SELECTED EXTRACT =>
How to query date range date by date as rows

Question

My table presences holdes date ranges (start and end) together with an employee and location id, so that I am able to store an employee's presence at a location in a specific date range:

CREATE TABLE `presences` (
  id int(11) auto_increment not null,
  start timestamp null default null,
  end timestamp null default null,
  employee int(11) null default null,
  location int(11) null default null,
  PRIMARY KEY (id)
) ENGINE=InnoDB DEFAULT CHARSET=utf8;

/* Example data: */
INSERT INTO `presences` (start, end, employee, location) VALUES
("2022-04-05 00:00:00", "2022-04-05 00:00:00", 1, 1),
("2022-04-06 00:00:00", "2022-04-07 00:00:00", 1, 1),
("2022-04-07 00:00:00", "2022-04-10 00:00:00", 1, 1),
("2022-01-01 00:00:00", "2022-12-31 00:00:00", 1, 1);

In my app, I am querying the table with a given date range and I receive rows where at least one day of the tables date range fits into the provided date range:

SELECT *
FROM `presences`
WHERE DATE(start) <= '2022-04-06' AND DATE(end) >= '2022-04-04'

Is there a way to split the resulting rows date range? E.g. the provide range is 2022-04-04 to 2022-04-06 and a resulting row has a date range 2022-01-01 to 2022-12-31. The range of the result that fits in provide date range is 2022-04-04 to 2022-04-06, thus I want to split that range in a way, that there is not one resulting row, but one row per date in range like:

id | employee | location |    date
--------------------------------------
 4 |     1    |     1    | 2022-04-04 
 4 |     1    |     1    | 2022-04-05
 4 |     1    |     1    | 2022-04-06

If the provided range is 2022-04-01 to 2022-04-06 and my resulting row is 2022-04-05 to 2022-04-06, I want to see

id | employee | location |    date
--------------------------------------
 X |     Y    |     Z    | 2022-04-05
 X |     Y    |     Z    | 2022-04-06

Fiddle: http://sqlfiddle.com/#!9/0d4e64/1

Note that adding a link to a live example *in addition* to having code in the question is welcomed, but all relevant code should at least be posted in the question itself. For one thing, external sites may be down (as is the case as I post this comment). — outis, Mar 20 '22 at 10:24
Questions should include both desired results and actual results (if any). Please read "[ask]" for more. — outis, Mar 20 '22 at 10:28
sample of original data and expected results would help! Your fiddler has two date columns (start, end)... the sample you show above has one column. You need to edit and revise to make it more clearer. — nazim, Mar 20 '22 at 10:38
Wow my question woke up the entire stack overflow police lol Anyhow thank you for your feedback. I rephrased the entire question and hope that depicts more clearly where I need help and makes answering much more efficient. — PeterPan, Mar 20 '22 at 11:35
@PeterPan - Heh, always nice to see someone being a good sport about folks trying to help (and actually providing the requested info!) :-) To answer your question, assuming you're using MySQL 8.x, you could use a CTE, but creating a permanent calendar table is a better way to go here. Tbh, there's tons of examples of this on S.O. you can adapt, but here's a quick demo using your tables https://dbfiddle.uk/?rdbms=mysql_8.0&fiddle=5587487563e9f598a7084b75325b03ee — SOS, Mar 20 '22 at 19:30
... it's probably not exactly what you want, but gives you something to work with — SOS, Mar 20 '22 at 19:56
Note that there are two questions here: how to generating dates and how to combine those dates with the results. The former is already asked & answered: "[Generate days from date range sql](https://stackoverflow.com/q/510012/90527)", "[generate days from date range](https://stackoverflow.com/q/2157282/90527)". This question should be narrowed in focus. — outis, Mar 20 '22 at 22:36
Thank you. I don't get the point of that calendar table. As I understand, this is a table that holds almost any date. Is this just to have all date related information like `isWeekend`, `isHolidy`, `dayName` and stuff? And... How do I keep this calendar up-to-date? Do I add the next three years for example and with an event scheduler all the remaining days with the time going by? — PeterPan, Apr 03 '22 at 19:32

outis · Accepted Answer · 2022-03-20T23:36:32.177

With a suitable source of dates (as given by answers to "Get a list of dates between two dates" or generate days from date range), the dates can be filtered based on the query date range (e.g. '2022-04-04' and '2022-04-06') and joined to the rows in the results. Each date can be joined to each row; to limit these to dates in the interval (start, end) for each result row from presences, simply join between the start & end timestamps:

SET @after := '2022-04-04',
    @before := '2022-04-06';

SELECT *
  FROM `presences` AS p
    JOIN (SELECT * FROM `days` WHERE `day` BETWEEN @after AND @before)

DATA LINES =>
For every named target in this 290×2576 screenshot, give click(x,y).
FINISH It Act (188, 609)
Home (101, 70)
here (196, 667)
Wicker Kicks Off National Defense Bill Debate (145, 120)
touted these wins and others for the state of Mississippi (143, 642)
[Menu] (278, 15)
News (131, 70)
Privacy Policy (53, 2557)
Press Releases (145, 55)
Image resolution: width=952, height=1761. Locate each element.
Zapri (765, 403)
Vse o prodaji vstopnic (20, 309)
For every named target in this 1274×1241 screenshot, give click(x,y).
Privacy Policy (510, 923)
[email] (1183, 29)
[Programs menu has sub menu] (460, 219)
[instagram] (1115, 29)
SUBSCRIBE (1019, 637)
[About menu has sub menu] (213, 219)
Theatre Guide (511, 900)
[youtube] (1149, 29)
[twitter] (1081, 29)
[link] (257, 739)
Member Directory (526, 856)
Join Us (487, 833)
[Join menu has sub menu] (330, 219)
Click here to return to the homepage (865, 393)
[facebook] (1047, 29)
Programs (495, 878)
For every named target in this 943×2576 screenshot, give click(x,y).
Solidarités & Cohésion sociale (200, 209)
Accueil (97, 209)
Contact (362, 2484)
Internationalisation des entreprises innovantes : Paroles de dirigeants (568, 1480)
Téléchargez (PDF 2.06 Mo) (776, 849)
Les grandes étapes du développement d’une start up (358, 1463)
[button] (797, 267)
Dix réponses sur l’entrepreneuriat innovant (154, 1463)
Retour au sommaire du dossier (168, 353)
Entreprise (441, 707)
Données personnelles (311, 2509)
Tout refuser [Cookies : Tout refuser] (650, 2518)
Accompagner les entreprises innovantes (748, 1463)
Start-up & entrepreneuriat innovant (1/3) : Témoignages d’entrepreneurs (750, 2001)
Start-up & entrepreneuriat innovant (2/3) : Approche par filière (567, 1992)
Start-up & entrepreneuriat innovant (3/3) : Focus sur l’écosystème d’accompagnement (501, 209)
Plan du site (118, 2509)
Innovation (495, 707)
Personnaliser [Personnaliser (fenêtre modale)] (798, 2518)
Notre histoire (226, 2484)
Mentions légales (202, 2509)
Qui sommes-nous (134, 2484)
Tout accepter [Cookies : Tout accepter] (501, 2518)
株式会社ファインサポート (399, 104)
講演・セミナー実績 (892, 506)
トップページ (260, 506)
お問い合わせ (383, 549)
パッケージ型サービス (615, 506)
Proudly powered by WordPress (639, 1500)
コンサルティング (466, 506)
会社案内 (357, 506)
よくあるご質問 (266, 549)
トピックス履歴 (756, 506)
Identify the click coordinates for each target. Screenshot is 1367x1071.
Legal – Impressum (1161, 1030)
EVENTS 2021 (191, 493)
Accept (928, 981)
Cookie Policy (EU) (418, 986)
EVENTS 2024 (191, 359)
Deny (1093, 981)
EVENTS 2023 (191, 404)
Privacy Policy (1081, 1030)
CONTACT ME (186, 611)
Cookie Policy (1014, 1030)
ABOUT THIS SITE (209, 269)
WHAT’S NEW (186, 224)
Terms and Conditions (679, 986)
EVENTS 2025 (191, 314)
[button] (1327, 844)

WRITTEN EXERCISE =>
Rewrite the stretch of the date-range thread from "outis · Accepted" through "BETWEEN @after AND @before)", renaming "@after" to "@from" everywhere it appears. The listing is separate from the date-range thread and has nothing to do with it.

RIGHT ANSWER =>
outis · Accepted Answer · 2022-03-20T23:36:32.177

With a suitable source of dates (as given by answers to "Get a list of dates between two dates" or generate days from date range), the dates can be filtered based on the query date range (e.g. '2022-04-04' and '2022-04-06') and joined to the rows in the results. Each date can be joined to each row; to limit these to dates in the interval (start, end) for each result row from presences, simply join between the start & end timestamps:

SET @from := '2022-04-04',
    @before := '2022-04-06';

SELECT *
  FROM `presences` AS p
    JOIN (SELECT * FROM `days` WHERE `day` BETWEEN @from AND @before)